Über eine halbe Milliarde Schilling Umsatz macht Österreichs Wirtschaft durch Schulschikurse. Im nächsten Winter vielleicht nicht, denn die Lehrer drohen mit Dienst nach Vorschrift und Einstellung aller Nebentätigkeiten.
„Wenn die Regierung nicht einlenkt, ist ein heißer Herbst vorprogrammiert”, versichert Helmut Skala, Vorsitzender der Arbeitsgemeinschaft der Lehrersektionen in der Gewerkschaft Öffentlicher Dienst der FURCHE: „Diese Regierung versteht in erster Linie eine Wirtschaftssprache, und wir sind bereit, sie zu sprechen!” Das bedeutet: ab Herbst keine Nebenleistungen (ob für Buchklub, Theater der Jugend, Jugendrotkreuz, Sammlungen, Schulsparen oder Milchaktion) und keine ein- und mehrtägigen Schulveranstaltungen (Schullandwochen, Schikurse), was sicher die Tourismusbranche trifft. Reservierungen sollen nur mehr unverbindlich erfolgen, um Stornokosten zu vermeiden.

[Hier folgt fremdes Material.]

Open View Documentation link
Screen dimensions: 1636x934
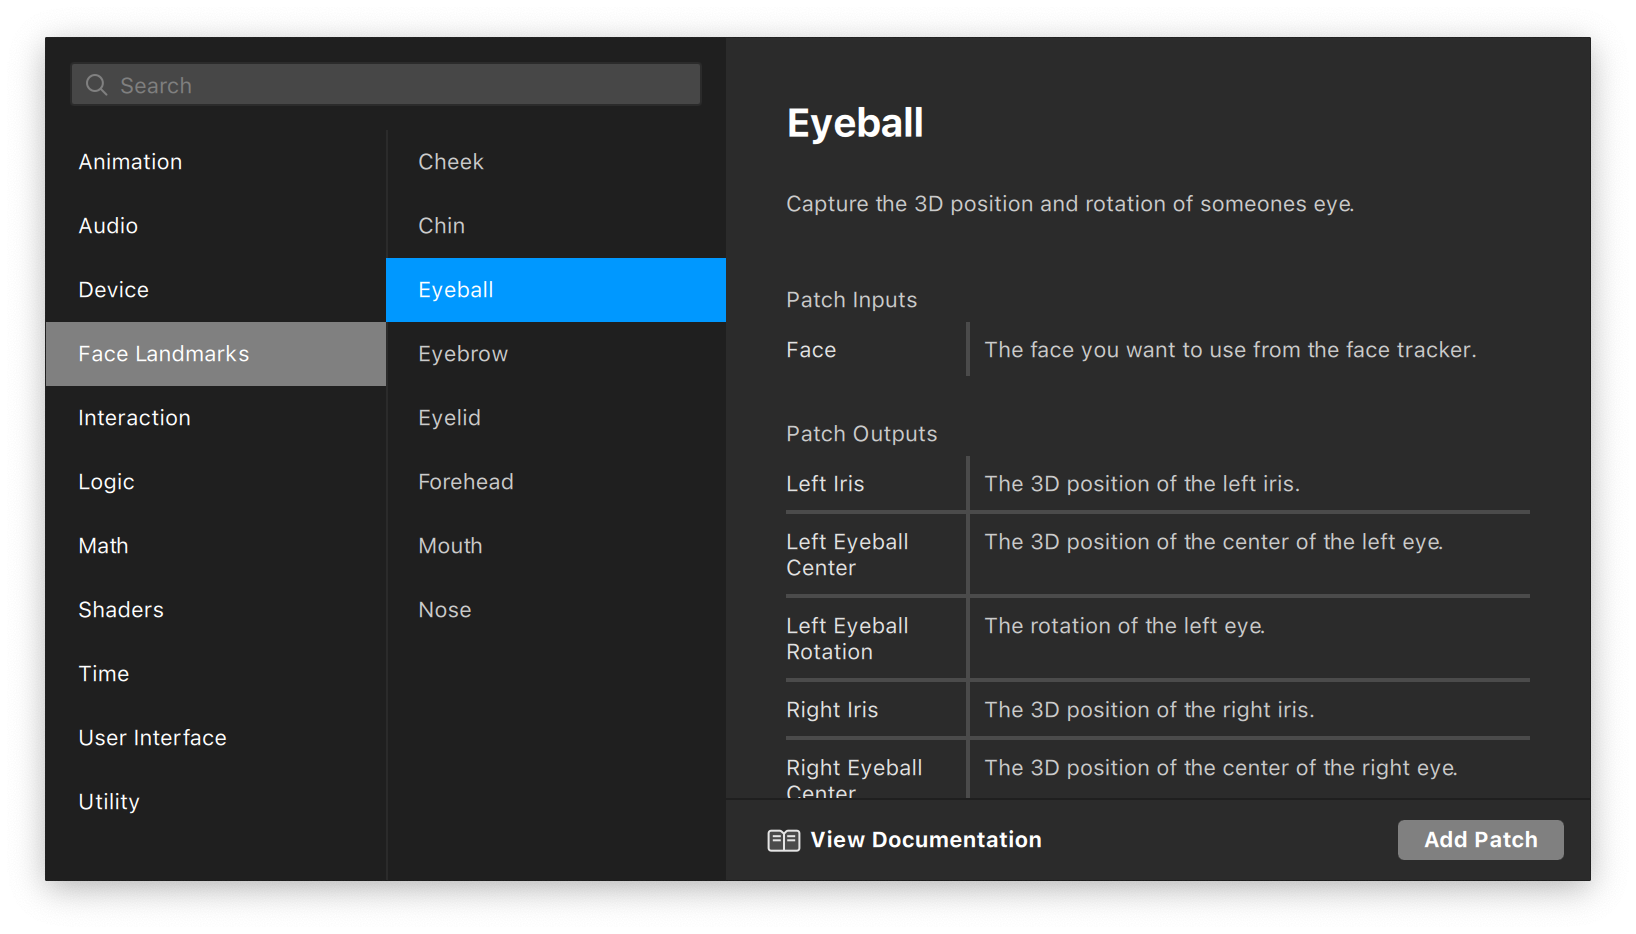[x=925, y=840]
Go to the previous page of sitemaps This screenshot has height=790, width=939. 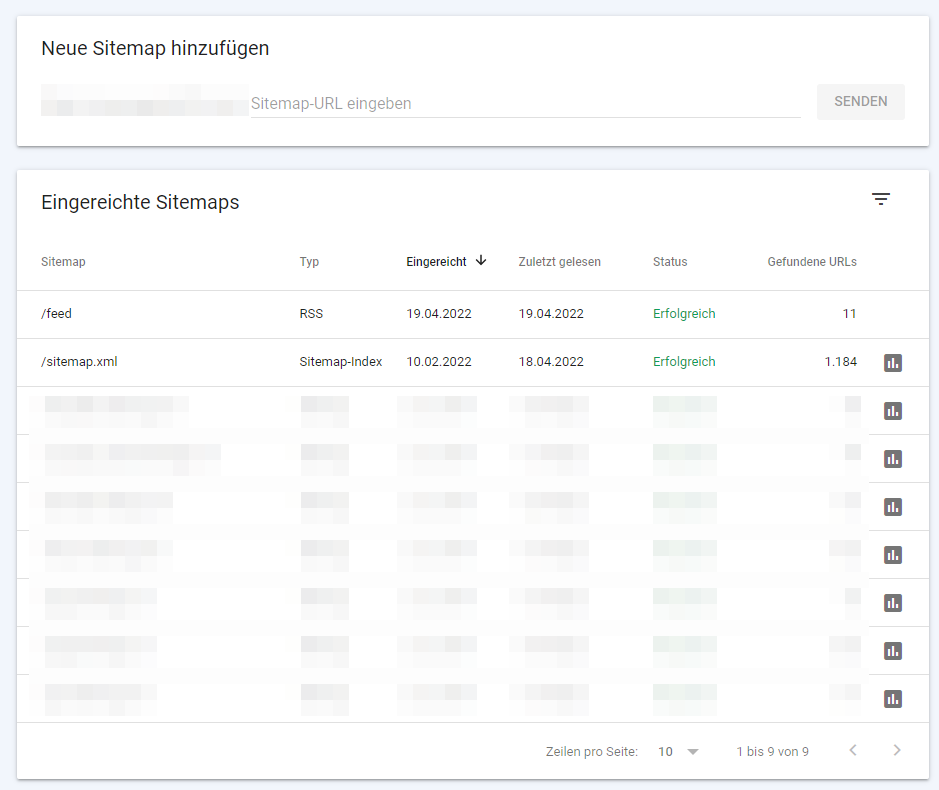[852, 751]
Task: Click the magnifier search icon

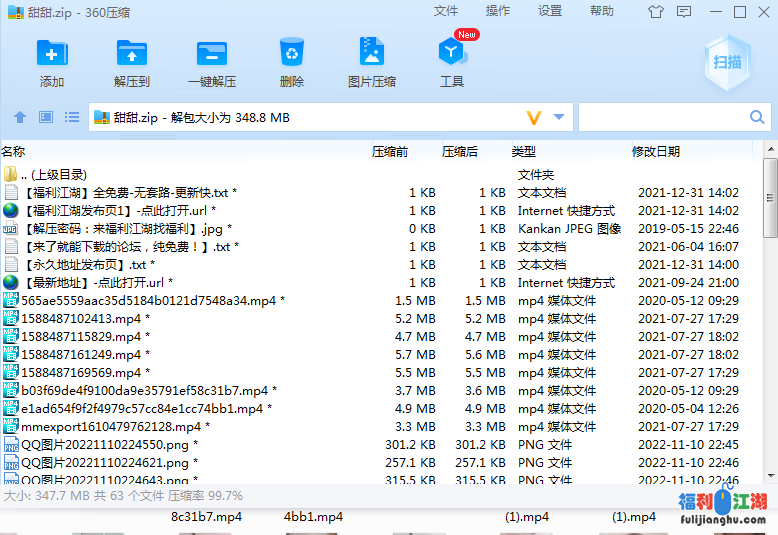Action: pos(758,117)
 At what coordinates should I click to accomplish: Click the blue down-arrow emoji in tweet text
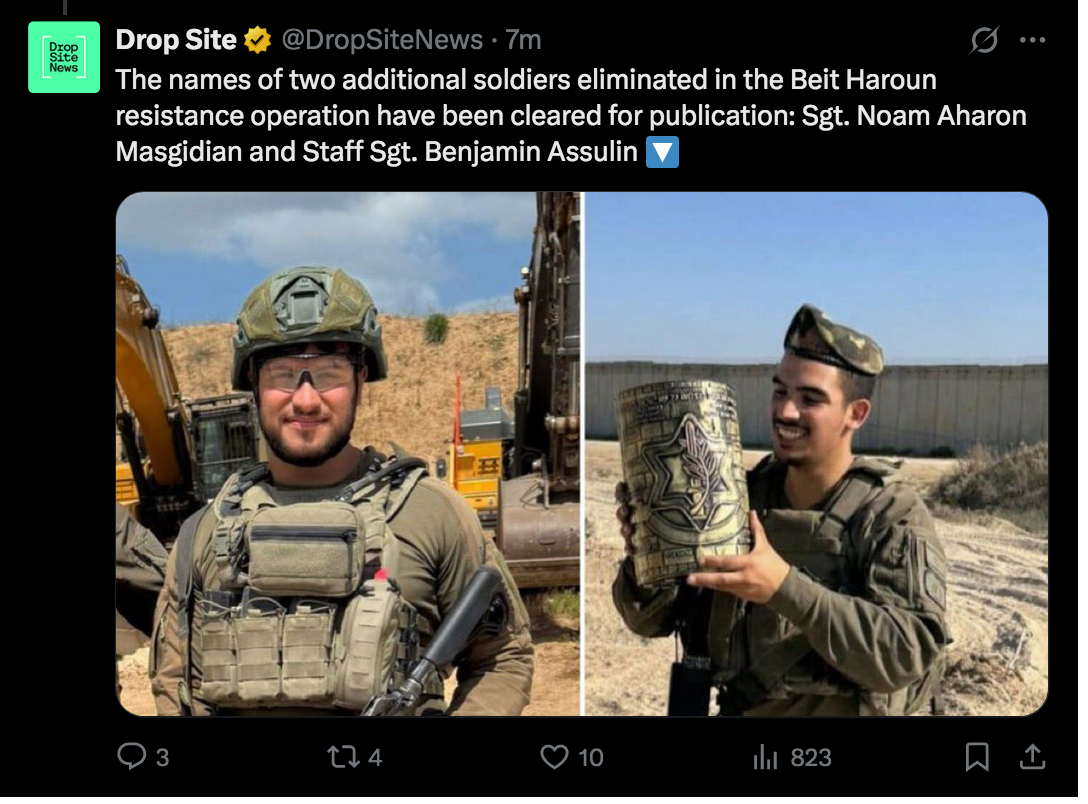[663, 152]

Die Daten für die nächsten Runden im Konflikt der Gewerkschaft Öffentlicher Dienst mit der Bundesregierung (FURCHE 23/1991) stehen fest: Am 20. Juni wird an allen Pflichtschulen, Berufsbildenden (mittleren und höheren) Schulen, Iand- und forstwirtschaftlichen Schulen und Berufsschulen gestreikt. Am 24. Juni verhandelt die Gewerkschaft mit dem Bundeskanzler über die Exekutive, die jüngst in Wien mit einer Demonstration ihre Forderungen betont hat.
Die Lehrer haben noch keinen Kanzler-Termin. Sie sehen die Gespräche mit Beamtenstaatssekretär
Peter Kostelka, der nur Zulagen in Einzelfällen anbot, als gescheitert an und sind nach Aussage Skalas,.kampfbereit”. Der Streik am 20. Juni, der 100.000 Lehrer und 450.000 Schüler betreffen wird, richte sich nicht gegen die Schüler, daher werden Reife- und Abschlußprüfungen sowie Konferenzen an diesem Tag durchgeführt.

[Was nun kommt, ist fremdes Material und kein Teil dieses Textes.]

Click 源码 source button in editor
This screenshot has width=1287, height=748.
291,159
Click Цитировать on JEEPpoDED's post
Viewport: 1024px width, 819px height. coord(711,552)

Es geht um Forderungen der nicht akademisch ausgebildeten Lehrer, die seit sechs Jahren - damals wurden di: universitär ausgebildeten Lehrer aufgewertet - darauf warten, daß ihre Gehälter, die heute rund 15 Prozent hinter denen der graduierten Kollegen nachhinken, „nachziehen” und die frühere Differenz von etwa sieben Prozent wieder hergestellt wird.
Lehrberuf verlor Attraktivität
Gibt es einen Verhandlungsspielraum? Skala: „Nicht im Prozentsatz der Forderungen, eher im Zeitkalkül und in den höchsten Gehaltsstufen. Wir haben bewußt eine Anhebung der Gehälter in zwei Etappen, und zwar zunächst erst mit Juli 1992 und dann mit 1993 vorgeschlagen, um das Budget 1992 nicht voll zu belasten.”
Daß es keinen Pflichtschullehrer-Überschuß mehr gibt, ist für Skala ein Zeichen, daß der Lehrberuf an Attraktivität eingebüßt hat, was mit der Besoldung, aber auch mit den pädagogischen Rahmenbedingungen zu tun habe. Er verlangt, daß die Lehrerforderungen noch in der laufenden Legislaturperiode erfüllt werden, und läßt das Argument, die Regierung habe kein Geld nicht gelten: „Unsere Forderungen kosten netto nicht einmal zwei Milliarden Schilling. Der Kanzler hat erst vor kurzem in Prag der CSFR vier Milliarden angeboten.”